● **Exercise requirements**
Retype the entries starting at the line containing "Expand details with Show More" and ending after the line containing "pyautogui.click(x=333, y=129)", including both of those lines.

---------------

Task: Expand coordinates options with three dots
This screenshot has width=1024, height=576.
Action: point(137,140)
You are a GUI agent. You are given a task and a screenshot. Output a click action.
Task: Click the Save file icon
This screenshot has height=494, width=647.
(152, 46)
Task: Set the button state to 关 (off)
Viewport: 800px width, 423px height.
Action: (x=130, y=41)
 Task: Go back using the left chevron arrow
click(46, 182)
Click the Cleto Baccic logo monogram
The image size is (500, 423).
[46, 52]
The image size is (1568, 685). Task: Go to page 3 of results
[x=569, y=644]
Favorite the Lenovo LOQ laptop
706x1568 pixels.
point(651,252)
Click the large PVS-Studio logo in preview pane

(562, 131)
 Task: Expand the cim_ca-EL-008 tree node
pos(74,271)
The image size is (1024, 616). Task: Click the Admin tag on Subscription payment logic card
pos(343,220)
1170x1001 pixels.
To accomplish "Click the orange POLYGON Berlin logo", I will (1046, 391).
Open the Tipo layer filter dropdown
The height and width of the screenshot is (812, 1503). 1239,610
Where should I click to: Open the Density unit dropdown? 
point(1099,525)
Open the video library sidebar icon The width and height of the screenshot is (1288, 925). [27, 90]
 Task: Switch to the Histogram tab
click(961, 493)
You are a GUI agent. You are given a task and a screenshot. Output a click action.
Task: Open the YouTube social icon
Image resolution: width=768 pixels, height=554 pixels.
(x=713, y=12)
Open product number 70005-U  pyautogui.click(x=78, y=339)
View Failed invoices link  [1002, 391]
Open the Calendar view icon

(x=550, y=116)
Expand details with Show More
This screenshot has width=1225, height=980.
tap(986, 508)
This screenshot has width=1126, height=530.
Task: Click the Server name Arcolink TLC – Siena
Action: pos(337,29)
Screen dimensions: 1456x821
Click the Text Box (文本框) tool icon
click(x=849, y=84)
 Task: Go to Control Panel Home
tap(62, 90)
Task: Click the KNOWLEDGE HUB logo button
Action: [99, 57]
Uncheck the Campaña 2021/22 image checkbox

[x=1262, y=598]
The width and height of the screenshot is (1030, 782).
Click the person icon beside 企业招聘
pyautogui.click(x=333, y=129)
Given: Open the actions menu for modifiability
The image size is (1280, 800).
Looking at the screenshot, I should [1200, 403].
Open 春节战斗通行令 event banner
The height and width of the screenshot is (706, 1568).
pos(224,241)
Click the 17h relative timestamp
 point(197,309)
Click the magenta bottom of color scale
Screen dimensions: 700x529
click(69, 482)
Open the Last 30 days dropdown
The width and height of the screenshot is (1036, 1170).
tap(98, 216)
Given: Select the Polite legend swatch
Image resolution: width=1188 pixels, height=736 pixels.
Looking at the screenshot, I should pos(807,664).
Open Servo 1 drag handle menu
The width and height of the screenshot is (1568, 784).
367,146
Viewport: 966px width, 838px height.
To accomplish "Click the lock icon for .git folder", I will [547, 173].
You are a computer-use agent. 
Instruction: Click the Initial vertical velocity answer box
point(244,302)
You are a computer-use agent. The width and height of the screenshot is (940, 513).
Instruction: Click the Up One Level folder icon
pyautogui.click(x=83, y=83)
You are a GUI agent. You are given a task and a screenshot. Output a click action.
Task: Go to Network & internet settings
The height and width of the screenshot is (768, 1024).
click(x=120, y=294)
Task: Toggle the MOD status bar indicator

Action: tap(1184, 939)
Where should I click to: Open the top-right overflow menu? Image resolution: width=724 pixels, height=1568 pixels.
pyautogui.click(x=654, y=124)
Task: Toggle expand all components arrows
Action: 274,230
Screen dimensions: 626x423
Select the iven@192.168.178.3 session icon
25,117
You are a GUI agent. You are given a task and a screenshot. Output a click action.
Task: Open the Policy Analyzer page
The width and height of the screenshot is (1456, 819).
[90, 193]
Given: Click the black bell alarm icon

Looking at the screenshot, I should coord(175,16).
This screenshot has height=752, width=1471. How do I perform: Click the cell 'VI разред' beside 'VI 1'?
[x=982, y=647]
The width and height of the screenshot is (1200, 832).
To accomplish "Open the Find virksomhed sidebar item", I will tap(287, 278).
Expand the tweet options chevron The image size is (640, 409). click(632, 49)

---------------

● **Answer**
Expand details with Show More
This screenshot has width=1225, height=980.
tap(986, 508)
This screenshot has width=1126, height=530.
Task: Click the Server name Arcolink TLC – Siena
Action: pos(337,29)
Screen dimensions: 1456x821
Click the Text Box (文本框) tool icon
click(x=849, y=84)
 Task: Go to Control Panel Home
tap(62, 90)
Task: Click the KNOWLEDGE HUB logo button
Action: [99, 57]
Uncheck the Campaña 2021/22 image checkbox

[x=1262, y=598]
The width and height of the screenshot is (1030, 782).
Click the person icon beside 企业招聘
pyautogui.click(x=333, y=129)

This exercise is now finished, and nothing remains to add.